• Task description: Please copy each line of the records below that holds the word "computer".

Source data Start Marker

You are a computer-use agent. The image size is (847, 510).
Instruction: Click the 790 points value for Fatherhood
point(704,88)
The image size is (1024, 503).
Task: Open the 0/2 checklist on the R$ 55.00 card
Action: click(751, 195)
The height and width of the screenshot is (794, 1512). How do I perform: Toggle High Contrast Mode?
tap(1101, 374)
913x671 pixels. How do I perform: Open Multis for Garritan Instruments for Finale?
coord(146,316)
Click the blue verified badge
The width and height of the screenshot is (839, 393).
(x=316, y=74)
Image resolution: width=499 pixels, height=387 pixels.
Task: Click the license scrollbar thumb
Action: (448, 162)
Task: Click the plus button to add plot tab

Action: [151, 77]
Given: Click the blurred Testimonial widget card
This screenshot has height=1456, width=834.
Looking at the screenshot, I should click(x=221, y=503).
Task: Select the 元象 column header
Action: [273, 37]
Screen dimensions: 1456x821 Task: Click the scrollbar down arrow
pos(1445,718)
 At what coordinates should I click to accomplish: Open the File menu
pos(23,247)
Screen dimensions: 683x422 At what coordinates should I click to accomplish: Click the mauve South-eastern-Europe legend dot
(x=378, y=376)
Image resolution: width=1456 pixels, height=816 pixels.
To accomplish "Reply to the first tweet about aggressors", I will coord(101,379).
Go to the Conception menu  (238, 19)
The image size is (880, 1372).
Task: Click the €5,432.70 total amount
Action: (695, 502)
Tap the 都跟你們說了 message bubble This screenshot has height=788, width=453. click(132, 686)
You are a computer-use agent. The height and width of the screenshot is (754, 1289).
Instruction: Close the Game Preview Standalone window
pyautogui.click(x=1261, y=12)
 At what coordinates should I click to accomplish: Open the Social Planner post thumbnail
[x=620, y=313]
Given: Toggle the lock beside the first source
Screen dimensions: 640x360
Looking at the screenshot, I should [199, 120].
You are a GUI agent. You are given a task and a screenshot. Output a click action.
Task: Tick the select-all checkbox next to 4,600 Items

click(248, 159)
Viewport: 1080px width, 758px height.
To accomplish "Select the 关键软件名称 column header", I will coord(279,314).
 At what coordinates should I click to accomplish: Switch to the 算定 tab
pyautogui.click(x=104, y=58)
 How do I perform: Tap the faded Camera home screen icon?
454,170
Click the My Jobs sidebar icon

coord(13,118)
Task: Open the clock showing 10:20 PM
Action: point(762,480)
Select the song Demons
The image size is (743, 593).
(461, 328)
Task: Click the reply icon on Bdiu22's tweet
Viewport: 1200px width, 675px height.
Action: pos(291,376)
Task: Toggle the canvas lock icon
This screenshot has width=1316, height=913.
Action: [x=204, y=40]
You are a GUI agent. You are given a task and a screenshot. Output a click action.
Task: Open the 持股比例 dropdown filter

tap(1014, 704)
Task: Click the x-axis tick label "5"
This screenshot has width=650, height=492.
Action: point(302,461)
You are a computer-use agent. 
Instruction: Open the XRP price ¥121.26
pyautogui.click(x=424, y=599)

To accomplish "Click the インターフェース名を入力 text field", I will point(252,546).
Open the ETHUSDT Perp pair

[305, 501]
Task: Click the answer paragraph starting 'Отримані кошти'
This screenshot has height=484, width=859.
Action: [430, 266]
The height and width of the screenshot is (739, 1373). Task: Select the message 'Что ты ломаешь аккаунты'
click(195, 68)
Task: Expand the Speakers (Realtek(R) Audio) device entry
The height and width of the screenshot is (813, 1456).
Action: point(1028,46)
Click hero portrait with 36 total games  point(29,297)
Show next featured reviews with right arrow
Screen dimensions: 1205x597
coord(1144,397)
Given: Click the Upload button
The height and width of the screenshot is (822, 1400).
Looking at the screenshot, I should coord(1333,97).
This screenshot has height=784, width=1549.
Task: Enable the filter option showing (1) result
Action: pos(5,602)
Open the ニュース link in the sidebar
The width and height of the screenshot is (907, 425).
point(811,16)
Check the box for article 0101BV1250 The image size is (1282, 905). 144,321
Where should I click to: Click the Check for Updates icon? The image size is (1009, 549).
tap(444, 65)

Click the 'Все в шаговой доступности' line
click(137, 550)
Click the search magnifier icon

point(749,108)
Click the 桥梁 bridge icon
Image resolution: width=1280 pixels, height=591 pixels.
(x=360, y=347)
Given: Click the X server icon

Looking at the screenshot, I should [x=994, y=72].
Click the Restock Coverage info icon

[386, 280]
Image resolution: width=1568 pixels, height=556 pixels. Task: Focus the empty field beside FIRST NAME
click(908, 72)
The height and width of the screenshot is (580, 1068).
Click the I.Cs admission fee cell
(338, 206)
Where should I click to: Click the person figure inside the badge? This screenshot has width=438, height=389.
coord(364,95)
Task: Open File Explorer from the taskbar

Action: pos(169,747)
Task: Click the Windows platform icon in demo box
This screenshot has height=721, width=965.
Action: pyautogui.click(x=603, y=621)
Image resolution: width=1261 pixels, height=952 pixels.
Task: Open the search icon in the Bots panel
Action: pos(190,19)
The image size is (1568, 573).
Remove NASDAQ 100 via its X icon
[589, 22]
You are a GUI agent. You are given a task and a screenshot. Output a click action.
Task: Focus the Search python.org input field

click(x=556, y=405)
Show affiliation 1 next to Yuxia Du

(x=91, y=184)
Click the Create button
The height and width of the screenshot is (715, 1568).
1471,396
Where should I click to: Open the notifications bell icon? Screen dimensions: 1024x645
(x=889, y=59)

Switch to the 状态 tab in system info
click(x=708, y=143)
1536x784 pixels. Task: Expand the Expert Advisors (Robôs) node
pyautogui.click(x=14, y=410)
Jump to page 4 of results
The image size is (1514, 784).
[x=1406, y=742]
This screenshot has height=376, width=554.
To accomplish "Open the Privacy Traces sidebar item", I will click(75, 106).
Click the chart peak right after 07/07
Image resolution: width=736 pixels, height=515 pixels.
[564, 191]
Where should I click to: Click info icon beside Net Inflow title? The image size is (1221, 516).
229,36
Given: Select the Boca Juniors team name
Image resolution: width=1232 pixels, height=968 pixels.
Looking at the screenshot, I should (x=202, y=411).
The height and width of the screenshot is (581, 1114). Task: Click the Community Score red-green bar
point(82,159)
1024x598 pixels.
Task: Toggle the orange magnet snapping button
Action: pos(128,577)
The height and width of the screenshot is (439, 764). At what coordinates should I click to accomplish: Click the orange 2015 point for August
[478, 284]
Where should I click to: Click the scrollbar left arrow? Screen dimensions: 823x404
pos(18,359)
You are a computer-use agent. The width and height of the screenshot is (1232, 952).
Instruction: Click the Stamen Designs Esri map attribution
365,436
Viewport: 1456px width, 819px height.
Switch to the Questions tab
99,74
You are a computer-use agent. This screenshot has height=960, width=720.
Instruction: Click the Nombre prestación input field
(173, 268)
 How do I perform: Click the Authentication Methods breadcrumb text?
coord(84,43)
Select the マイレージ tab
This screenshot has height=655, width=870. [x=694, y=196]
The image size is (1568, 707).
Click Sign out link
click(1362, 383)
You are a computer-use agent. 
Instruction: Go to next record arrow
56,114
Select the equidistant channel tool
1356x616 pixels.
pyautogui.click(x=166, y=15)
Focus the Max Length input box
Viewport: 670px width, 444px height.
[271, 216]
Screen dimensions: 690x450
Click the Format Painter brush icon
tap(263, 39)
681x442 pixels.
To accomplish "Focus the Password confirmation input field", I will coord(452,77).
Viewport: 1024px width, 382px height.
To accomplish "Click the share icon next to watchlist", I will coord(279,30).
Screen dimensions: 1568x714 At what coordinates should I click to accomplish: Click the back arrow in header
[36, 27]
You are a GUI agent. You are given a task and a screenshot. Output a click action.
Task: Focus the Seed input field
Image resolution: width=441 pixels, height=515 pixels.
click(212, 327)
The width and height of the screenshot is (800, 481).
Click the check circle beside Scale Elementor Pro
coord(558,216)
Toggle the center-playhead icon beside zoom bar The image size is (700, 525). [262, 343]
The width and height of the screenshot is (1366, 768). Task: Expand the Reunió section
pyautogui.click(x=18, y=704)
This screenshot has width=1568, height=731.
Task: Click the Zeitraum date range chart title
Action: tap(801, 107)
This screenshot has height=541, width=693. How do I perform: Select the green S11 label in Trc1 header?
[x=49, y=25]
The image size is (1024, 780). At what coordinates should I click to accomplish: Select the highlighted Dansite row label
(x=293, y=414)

Source data End Marker

• The completed task:
You are a computer-use agent. The image size is (847, 510).
You are a computer-use agent. The height and width of the screenshot is (754, 1289).
You are a computer-use agent. 
You are a computer-use agent. The width and height of the screenshot is (1232, 952).
You are a computer-use agent. This screenshot has height=960, width=720.
You are a computer-use agent. 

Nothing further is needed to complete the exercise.